→ **Stored items**:
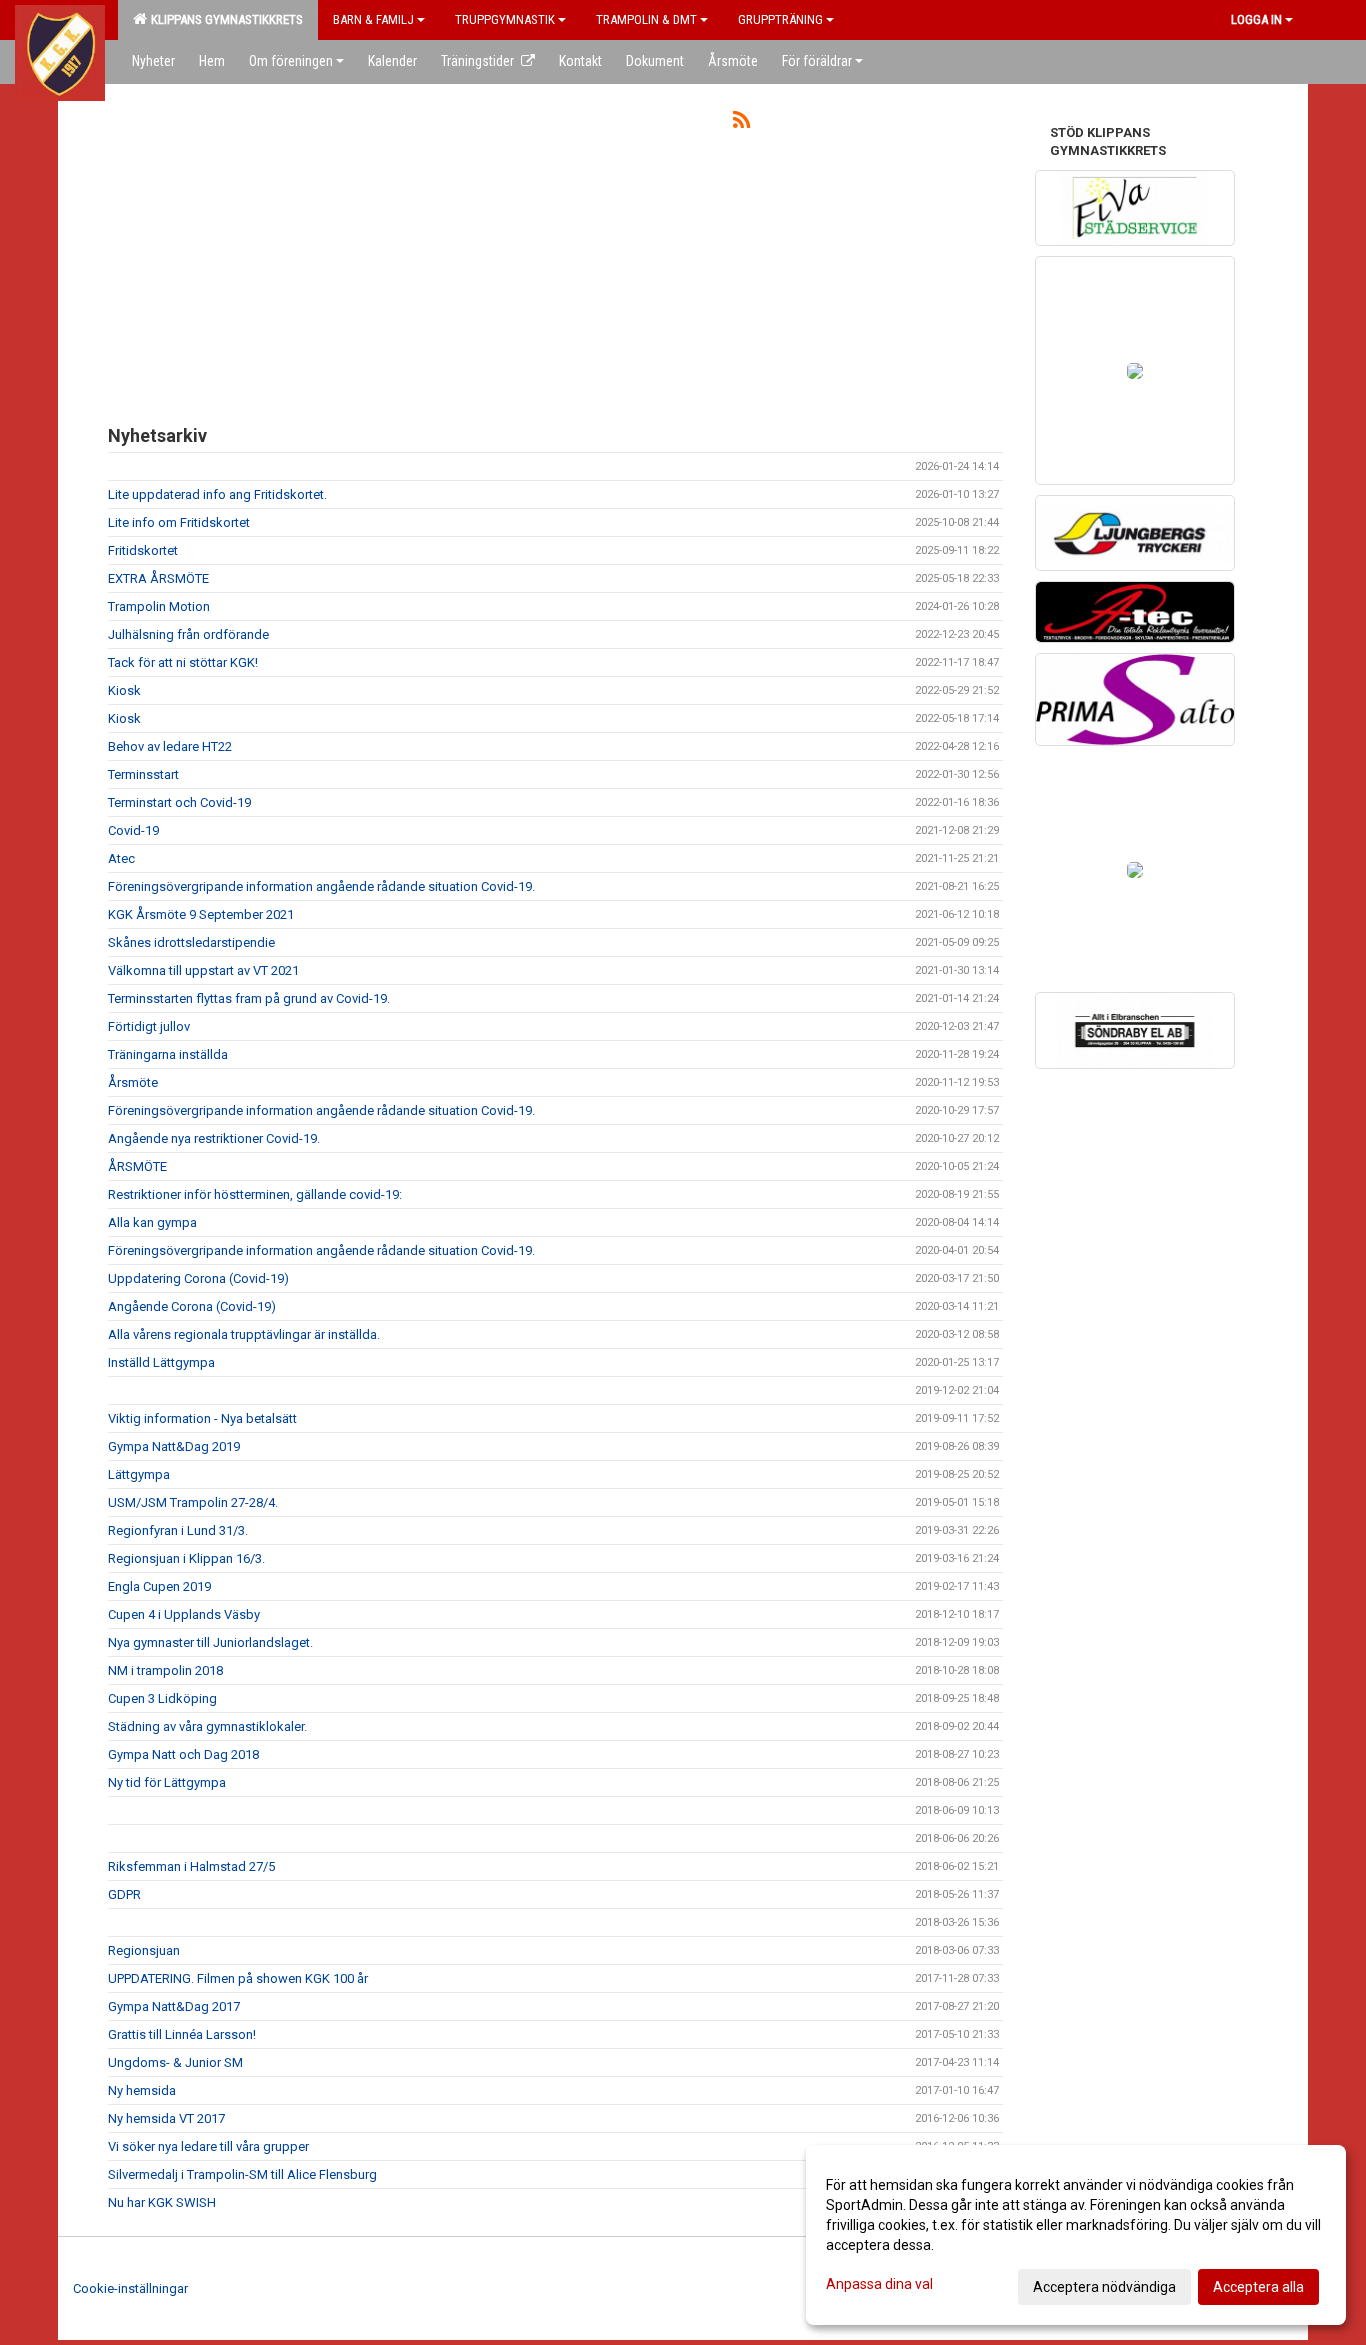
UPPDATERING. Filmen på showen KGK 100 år (238, 1978)
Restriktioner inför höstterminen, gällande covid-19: (255, 1194)
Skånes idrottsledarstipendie (191, 942)
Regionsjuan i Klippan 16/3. (186, 1558)
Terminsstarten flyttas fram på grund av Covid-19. (249, 998)
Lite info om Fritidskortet (179, 522)
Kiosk (124, 690)
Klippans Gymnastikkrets (224, 19)
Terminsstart (143, 774)
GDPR (124, 1894)
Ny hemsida (142, 2090)
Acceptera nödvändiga (1104, 2287)
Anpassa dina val (879, 2284)
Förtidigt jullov (149, 1026)
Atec (121, 858)
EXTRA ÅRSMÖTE (158, 578)
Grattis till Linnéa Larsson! (182, 2034)
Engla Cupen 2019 (159, 1586)
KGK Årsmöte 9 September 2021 (201, 914)
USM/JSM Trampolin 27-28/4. (193, 1502)
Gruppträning (780, 19)
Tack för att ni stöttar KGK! (183, 662)
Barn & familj (373, 19)
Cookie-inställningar (130, 2288)
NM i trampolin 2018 (165, 1670)
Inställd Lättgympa (161, 1362)
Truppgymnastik (505, 19)
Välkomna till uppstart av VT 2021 (203, 970)
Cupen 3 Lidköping (162, 1698)
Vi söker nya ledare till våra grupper (208, 2146)
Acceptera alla (1258, 2287)
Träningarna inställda (168, 1054)
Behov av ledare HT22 (170, 746)
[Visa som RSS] (741, 123)
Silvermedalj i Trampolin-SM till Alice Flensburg (242, 2174)
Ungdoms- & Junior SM (175, 2062)
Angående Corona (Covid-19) (192, 1306)
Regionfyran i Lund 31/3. (178, 1530)
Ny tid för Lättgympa (167, 1782)
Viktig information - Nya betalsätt (202, 1418)
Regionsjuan (144, 1950)
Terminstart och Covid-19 (179, 802)
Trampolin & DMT (646, 19)
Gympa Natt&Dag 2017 (174, 2006)
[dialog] (1076, 2235)
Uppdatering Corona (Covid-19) (198, 1278)
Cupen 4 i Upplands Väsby (184, 1614)
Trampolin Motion (159, 606)
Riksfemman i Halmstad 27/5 (191, 1866)
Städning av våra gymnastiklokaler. (207, 1726)
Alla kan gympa (152, 1222)
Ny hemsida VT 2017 (166, 2118)
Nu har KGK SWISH (162, 2202)
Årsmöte (133, 1082)
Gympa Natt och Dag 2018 (183, 1754)
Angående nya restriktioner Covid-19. (214, 1138)
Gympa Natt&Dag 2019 (174, 1446)
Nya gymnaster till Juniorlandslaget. (210, 1642)
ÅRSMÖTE (137, 1166)
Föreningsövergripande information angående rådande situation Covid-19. (321, 886)
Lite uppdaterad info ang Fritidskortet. (217, 494)
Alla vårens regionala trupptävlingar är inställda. (244, 1334)
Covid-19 (133, 830)
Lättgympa (139, 1474)
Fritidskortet (143, 550)
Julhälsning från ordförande (188, 634)
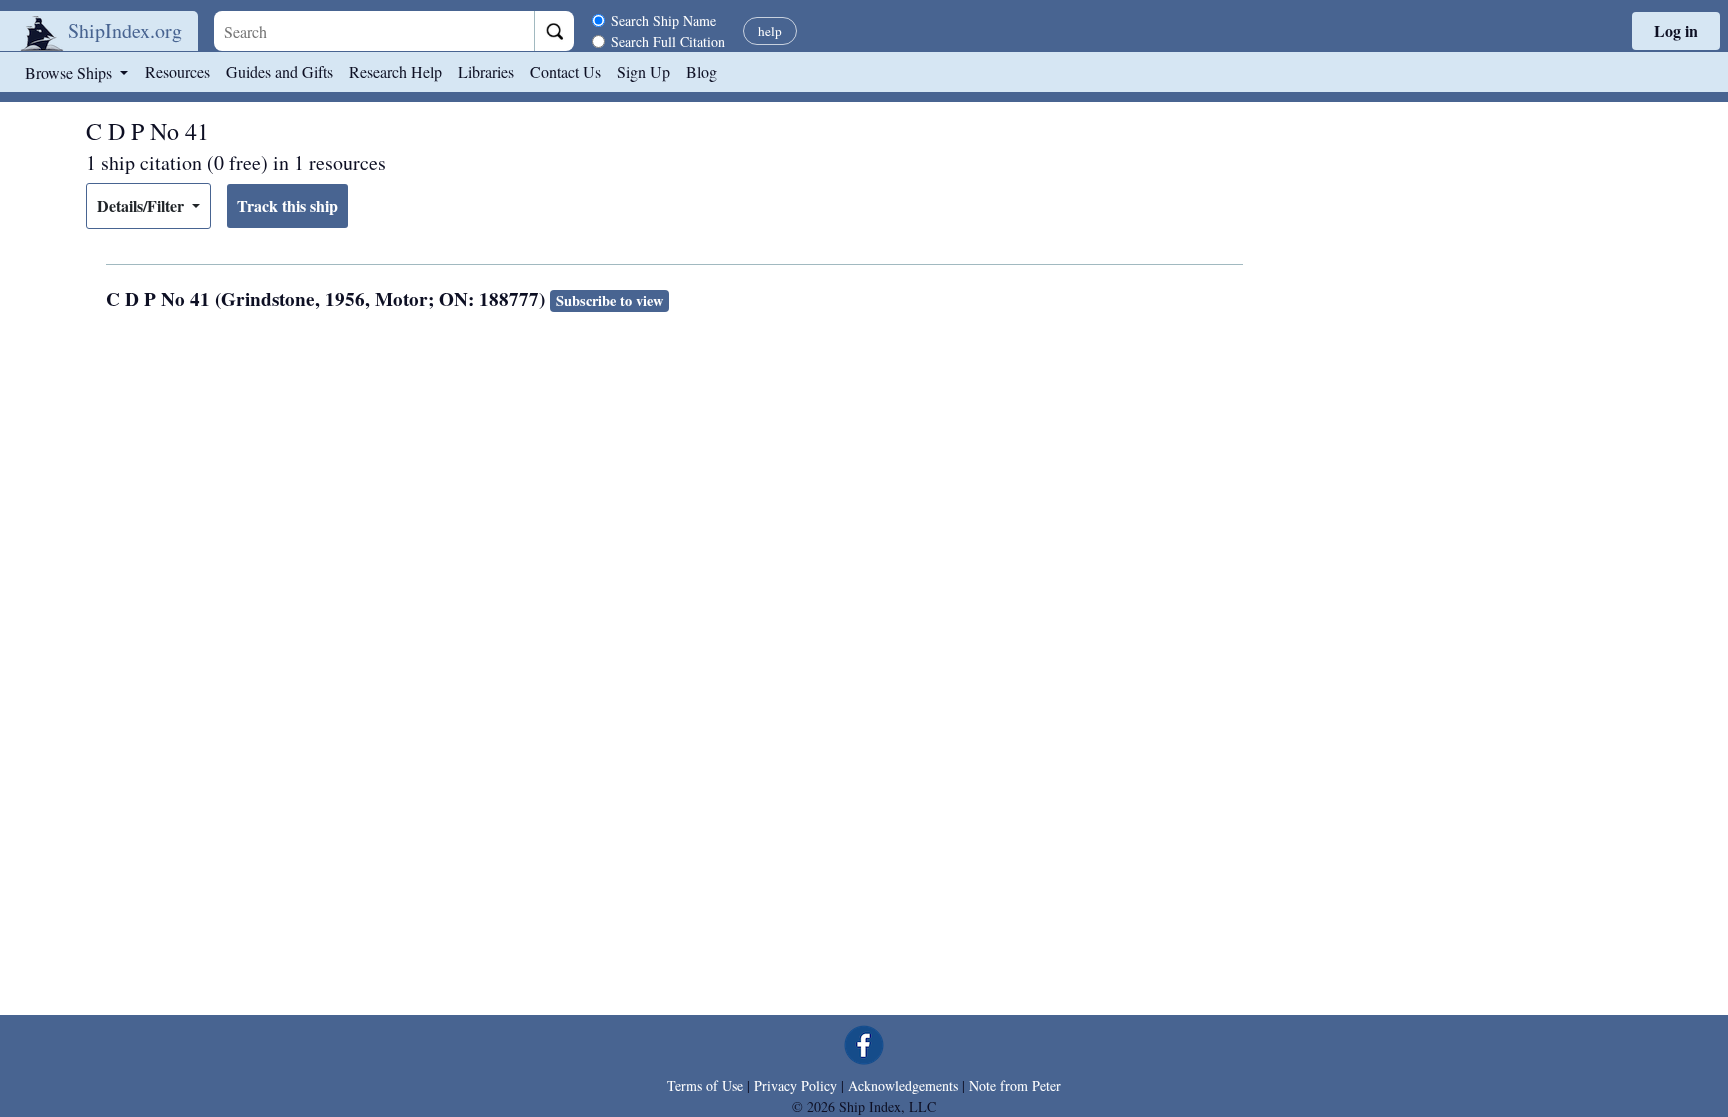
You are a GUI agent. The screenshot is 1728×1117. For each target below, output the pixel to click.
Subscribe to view (609, 300)
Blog (701, 71)
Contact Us (565, 71)
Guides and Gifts (279, 71)
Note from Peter (1015, 1085)
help (770, 31)
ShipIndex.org (125, 30)
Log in (1676, 30)
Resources (177, 71)
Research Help (395, 71)
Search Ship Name (663, 20)
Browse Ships (70, 72)
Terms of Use (705, 1085)
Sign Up (643, 71)
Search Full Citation (668, 41)
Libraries (486, 71)
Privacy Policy (795, 1085)
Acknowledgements (903, 1085)
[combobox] (374, 31)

→ **WHAT NEEDS TO BE DONE**:
Retype exactly, and only, the lines above from the one where "Grattis till Linnéa Larsson! (182, 2034)" occurs up to and including the one where "Inställd Lättgympa (161, 1362)" occurs.

→ **TASK ANSWER**:
Grattis till Linnéa Larsson! (182, 2034)
Engla Cupen 2019 (159, 1586)
KGK Årsmöte 9 September 2021 (201, 914)
USM/JSM Trampolin 27-28/4. (193, 1502)
Gruppträning (780, 19)
Tack för att ni stöttar KGK! (183, 662)
Barn & familj (373, 19)
Cookie-inställningar (130, 2288)
NM i trampolin 2018 (165, 1670)
Inställd Lättgympa (161, 1362)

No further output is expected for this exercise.